Trust is the biggest determining factor for public engagement with the insurance profession, a value we have sadly seen coming under increasing pressure during the pandemic. As such, building our reputation is a key priority for all of us going forward, whether we are insurers or brokers, or any other part of the profession dedicated to managing and mitigating risk, commercial or personal.
Much has been written about the damage inflicted on the entire financial services sector following the banking crisis in 2008. From inside the market, we can sometimes forget that consumers were also hit very hard by the crash. Many who thought that they were making sound investment decisions in property, or savings, for example, found that their money wasn’t as secure as they had thought; the deeply disturbing scenes during the run on Northern Rock was a timely reminder. Many people felt let down by institutions which promised to protect them, and this disappointment has had lasting implications for how the public engage with financial services, even now, more than 10 years later.
It is important when looking to the future to fully understand the consequences this can have on society. For example, a reluctance to engage with cover can, in a knock-on effect, have a long-term impact on the economic growth of a nation. A steadfast insurance market is the key to reducing aversion to risk, thereby promoting innovation and growth. But for this to be possible, the public must first be ready and able to put their trust in insurance.
The Society of Insurance Broking recently published a document which highlighted how a lack of qualifications necessary to access the insurance profession may be one cause for lower consumer confidence. While it is true that there are no mandatory qualifications in the profession, insurance businesses place much emphasis on on-the-job learning, and the vast majority of professionals recognise the value of continued professional development, be that through seeking mentorship, or following a distinct curriculum. The emphasis here is placed on the willingness for professionals to continue with relevant learning, to the benefit of good outcomes for their customers. The ability to demonstrate this is one of the reasons why professionals sign up with organisations such as the CII and pursue professional titles, including Chartered. Chartered status is one of many avenues by which an insurance professional can show how they are going above and beyond the standard requirements, and this will benefit trust in the profession.
For insurance to be most effective, it must bring together multiple different elements to work towards a singular goal. Any impression that this process is disjointed may constitute a reputational risk for the profession. The public needs reassurance that the insurance profession is still about protecting the public, and this can be accomplished through transparency and a harmonious process. Therefore, we must emphasise the importance of a united profession, one which agrees on its methodologies, objectives and the values we share with our customers, for we are all customers ourselves as well.
The CII launched the Chartered Insurance Underwriting Agent title in 2020 in recognition of the growing market for managing general agents, but, recently, Lloyd’s and the CII have agreed a consensus of criteria for Lloyd’s coverholders.
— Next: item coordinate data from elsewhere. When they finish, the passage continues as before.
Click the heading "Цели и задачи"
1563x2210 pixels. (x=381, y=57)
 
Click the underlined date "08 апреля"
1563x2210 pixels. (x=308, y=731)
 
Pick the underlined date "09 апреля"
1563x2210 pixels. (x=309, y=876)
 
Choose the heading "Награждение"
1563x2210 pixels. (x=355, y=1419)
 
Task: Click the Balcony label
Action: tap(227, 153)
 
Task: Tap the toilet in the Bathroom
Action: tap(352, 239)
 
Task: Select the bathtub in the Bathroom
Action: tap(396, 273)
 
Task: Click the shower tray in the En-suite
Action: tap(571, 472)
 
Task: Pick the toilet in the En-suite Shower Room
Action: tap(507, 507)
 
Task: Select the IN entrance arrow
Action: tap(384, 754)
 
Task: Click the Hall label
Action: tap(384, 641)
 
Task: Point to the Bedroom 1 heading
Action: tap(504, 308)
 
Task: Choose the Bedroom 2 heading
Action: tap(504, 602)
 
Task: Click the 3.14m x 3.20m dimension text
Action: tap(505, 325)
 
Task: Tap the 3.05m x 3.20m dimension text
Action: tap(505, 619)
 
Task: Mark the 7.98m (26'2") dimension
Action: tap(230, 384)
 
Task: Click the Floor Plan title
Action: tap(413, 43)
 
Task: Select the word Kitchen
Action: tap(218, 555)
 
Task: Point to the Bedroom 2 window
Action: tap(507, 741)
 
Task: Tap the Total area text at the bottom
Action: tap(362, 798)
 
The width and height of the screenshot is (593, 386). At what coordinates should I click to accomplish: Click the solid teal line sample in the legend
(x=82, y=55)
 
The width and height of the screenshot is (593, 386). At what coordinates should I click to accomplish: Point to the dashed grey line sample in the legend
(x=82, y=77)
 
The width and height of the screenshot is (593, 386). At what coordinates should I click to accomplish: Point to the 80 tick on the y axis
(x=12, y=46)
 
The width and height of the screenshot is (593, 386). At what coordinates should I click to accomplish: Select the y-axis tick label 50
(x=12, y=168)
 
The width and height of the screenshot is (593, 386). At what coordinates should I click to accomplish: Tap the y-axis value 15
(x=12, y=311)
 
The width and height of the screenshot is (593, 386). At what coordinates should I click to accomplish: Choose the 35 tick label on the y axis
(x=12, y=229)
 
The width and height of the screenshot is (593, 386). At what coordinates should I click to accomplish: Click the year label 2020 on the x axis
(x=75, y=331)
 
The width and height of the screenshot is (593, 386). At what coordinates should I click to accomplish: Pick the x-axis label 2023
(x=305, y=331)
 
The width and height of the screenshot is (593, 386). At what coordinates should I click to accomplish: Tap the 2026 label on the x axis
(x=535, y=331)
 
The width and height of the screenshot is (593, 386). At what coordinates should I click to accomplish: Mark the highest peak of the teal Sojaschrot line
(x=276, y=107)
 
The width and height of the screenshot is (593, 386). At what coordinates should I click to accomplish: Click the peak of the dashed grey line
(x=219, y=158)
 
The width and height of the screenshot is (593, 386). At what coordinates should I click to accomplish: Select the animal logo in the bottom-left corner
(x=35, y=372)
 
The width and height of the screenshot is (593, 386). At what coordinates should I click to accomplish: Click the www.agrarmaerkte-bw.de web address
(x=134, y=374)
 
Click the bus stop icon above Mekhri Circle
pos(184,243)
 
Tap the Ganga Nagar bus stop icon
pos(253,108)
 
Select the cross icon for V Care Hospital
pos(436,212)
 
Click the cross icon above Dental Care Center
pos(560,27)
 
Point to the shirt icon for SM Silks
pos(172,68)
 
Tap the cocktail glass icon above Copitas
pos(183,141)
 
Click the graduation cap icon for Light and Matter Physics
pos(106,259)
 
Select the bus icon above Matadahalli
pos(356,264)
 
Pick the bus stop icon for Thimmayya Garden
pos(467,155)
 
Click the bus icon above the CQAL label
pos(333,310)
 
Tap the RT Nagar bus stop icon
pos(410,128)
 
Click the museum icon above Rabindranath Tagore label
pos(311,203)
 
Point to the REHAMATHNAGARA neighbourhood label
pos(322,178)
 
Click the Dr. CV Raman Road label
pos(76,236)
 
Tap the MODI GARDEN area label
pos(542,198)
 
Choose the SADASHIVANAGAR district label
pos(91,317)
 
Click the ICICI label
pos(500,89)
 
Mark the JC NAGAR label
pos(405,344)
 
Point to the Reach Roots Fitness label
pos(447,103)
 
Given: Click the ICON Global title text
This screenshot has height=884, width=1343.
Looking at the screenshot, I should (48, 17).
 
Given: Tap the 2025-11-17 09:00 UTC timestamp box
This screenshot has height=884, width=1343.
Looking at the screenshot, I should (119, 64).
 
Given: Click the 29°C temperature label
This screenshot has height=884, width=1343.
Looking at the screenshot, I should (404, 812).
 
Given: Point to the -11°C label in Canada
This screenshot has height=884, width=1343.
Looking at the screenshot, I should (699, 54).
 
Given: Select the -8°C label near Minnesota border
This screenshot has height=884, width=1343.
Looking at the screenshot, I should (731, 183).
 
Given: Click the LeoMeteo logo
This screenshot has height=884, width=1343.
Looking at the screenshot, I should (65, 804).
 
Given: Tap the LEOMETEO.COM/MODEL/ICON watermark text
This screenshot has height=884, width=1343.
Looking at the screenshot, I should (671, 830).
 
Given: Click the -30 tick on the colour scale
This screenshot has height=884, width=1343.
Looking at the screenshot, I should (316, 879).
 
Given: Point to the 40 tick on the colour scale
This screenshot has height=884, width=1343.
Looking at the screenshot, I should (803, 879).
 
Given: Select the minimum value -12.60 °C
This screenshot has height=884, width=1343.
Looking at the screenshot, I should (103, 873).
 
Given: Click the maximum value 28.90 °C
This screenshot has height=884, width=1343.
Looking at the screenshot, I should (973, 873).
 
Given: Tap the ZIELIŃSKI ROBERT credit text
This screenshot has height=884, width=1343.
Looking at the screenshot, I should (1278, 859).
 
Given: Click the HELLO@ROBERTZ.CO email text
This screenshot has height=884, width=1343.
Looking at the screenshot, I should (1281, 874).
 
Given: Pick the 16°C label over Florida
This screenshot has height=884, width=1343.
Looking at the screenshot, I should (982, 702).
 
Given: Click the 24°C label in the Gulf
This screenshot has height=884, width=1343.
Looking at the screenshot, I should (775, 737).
These include providing evidence of professional development programmes within the company and having at least 90% of customer facing roles occupied by CII members who have committed to the CII’s code of professional ethics.
We have noticed during the pandemic a complicated blend of societal and personal risk management both individually and collectively. I believe that we do not need to make this situation any more difficult - something we can achieve by being clear, open and honest with our customers to whom we pledge to provide professional and ethical advice, for the long-term benefit of us all.